# Task objective
Your reply must hold the lines from the one containing "Task: Click the Undo arrow icon" to the end of the entries, copied exactly, with pictures excluded.

# Material shown
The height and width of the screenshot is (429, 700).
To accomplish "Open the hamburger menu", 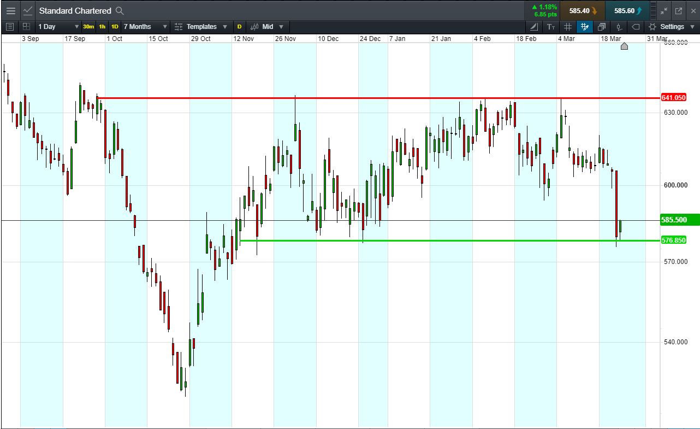I will pyautogui.click(x=10, y=10).
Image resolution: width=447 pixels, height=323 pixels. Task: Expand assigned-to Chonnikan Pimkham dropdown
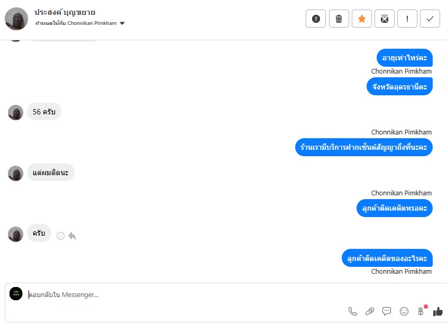click(x=122, y=23)
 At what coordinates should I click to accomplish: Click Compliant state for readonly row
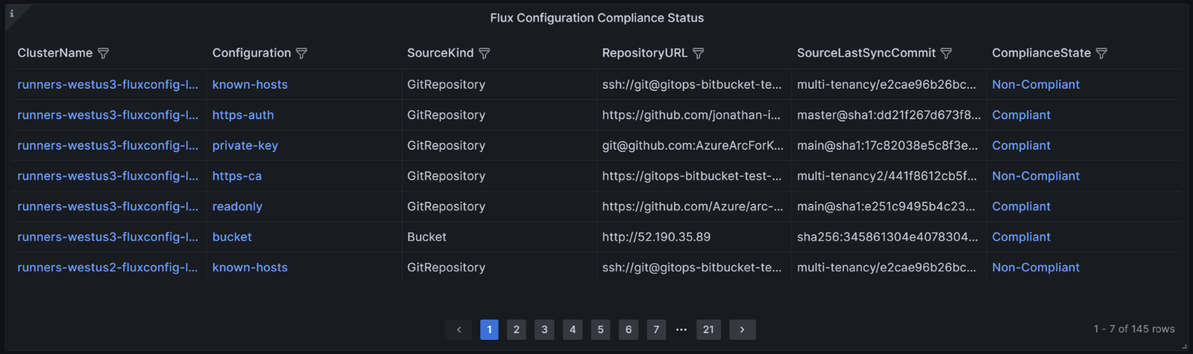click(1021, 206)
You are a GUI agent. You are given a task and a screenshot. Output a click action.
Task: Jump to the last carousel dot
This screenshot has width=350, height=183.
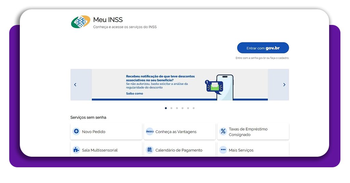(x=193, y=108)
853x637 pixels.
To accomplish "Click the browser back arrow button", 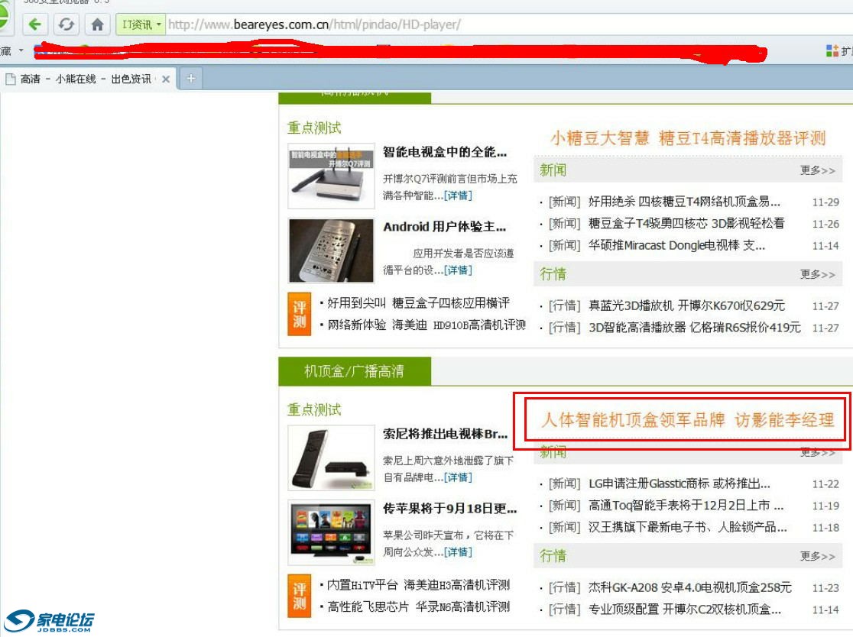I will click(x=34, y=24).
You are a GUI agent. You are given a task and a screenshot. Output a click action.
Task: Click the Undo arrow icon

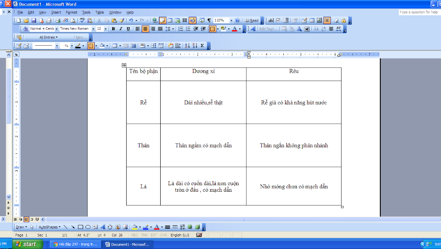(x=130, y=20)
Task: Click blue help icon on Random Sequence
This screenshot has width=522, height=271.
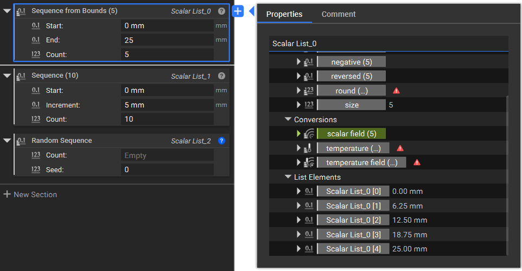Action: coord(221,141)
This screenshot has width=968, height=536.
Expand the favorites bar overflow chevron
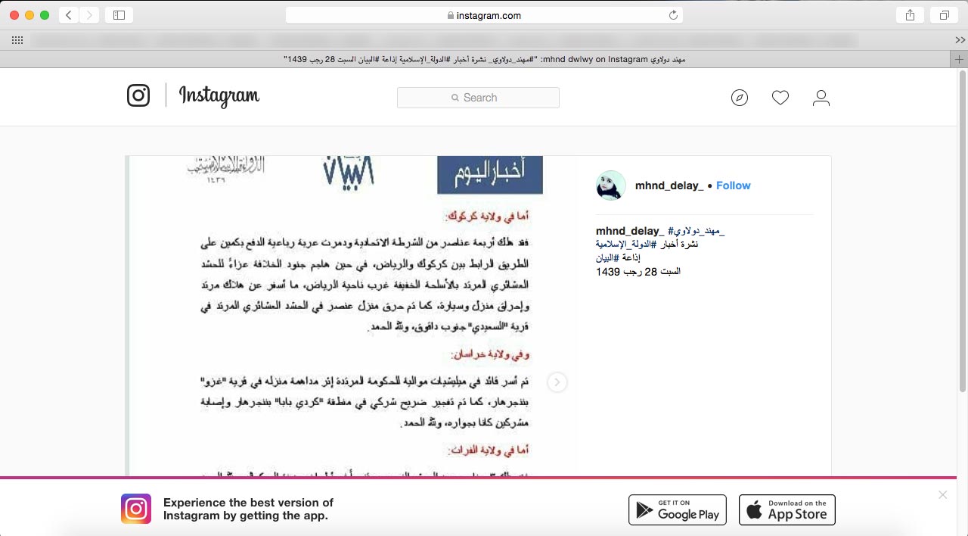point(960,40)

# The completed task
Task: Click the Undo arrow icon

(x=130, y=20)
Task: Click blue help icon on Random Sequence
This screenshot has width=522, height=271.
Action: coord(221,141)
This screenshot has width=968, height=536.
Expand the favorites bar overflow chevron
point(960,40)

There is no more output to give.